The purpose of this paper is to apply the Markov decision processes to set up an optimal dynamic control policy for energy-efficient data centers. To do this, we first apply the sensitivity-based optimization theory in the study of data centers. Note that the sensitivity-based optimization is greatly refined from the Markov decision processes through re-expressing the Poisson equation (corresponding to the Bellman optimality equation) by means of several novel tools, for instance, performance potential and performance difference (see Cao’s book [5]). Also, the sensitivity-based optimization theory can be effectively related to the Markov reward processes (e.g., see Li [29] and Li and Cao [30]) so that it is an effective dynamic decision method for performance optimization of many practical Markov systems. The key idea in the sensitivity-based optimization theory is a performance difference equation that can quantify the performance difference of a Markov system under any two different policies. The difference equation gives a clear relation that explains how the system performance is varying with respect to policies. See an excellent book by Cao [5] for more details. So far, the sensitivity-based optimization theory has been applied to performance optimization of queueing systems (or networks). Important examples include an early invited overview by Xia and Cao [48]; the MAP/M/1 queue by Xia et al. [50]; the closed queueing networks by Xia and Shihada [54], Xia [46] and Xia and Jia [51]; and the open queueing networks by Xia [47] and Xia and Chen [49]. In addition, the sensitivity-based optimization theory was also applied to network energy management, for example, the multi-hop wireless networks by Xia and Shihada [55] and the tandem queues with power constraints by Xia et al. [53].
------------------------------------------------------------
In the excerpt on energy-efficient data centers, what is the key idea in the sensitivity-based optimization theory?

**Data section:**
------------------------------------------------------------
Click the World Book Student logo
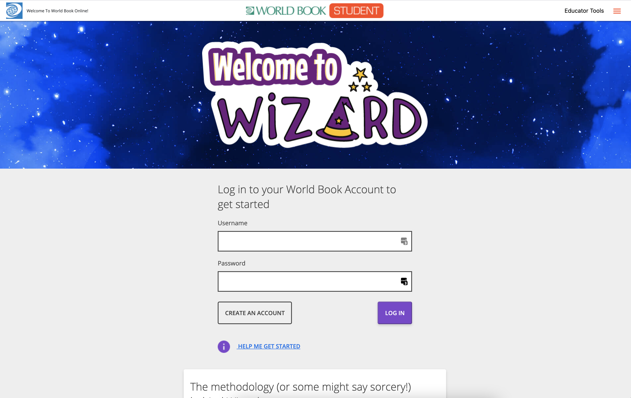 coord(315,10)
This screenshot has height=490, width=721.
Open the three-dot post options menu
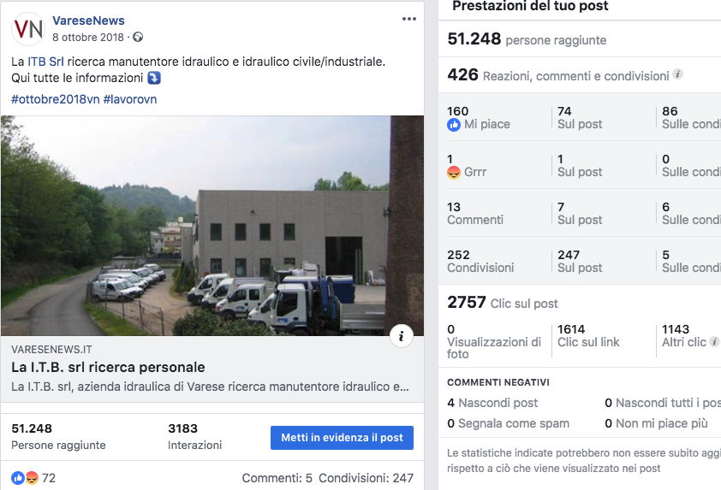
------------------------------------------------------------
**Solution:**
A performance difference equation that can quantify the performance difference of a Markov system under any two different policies.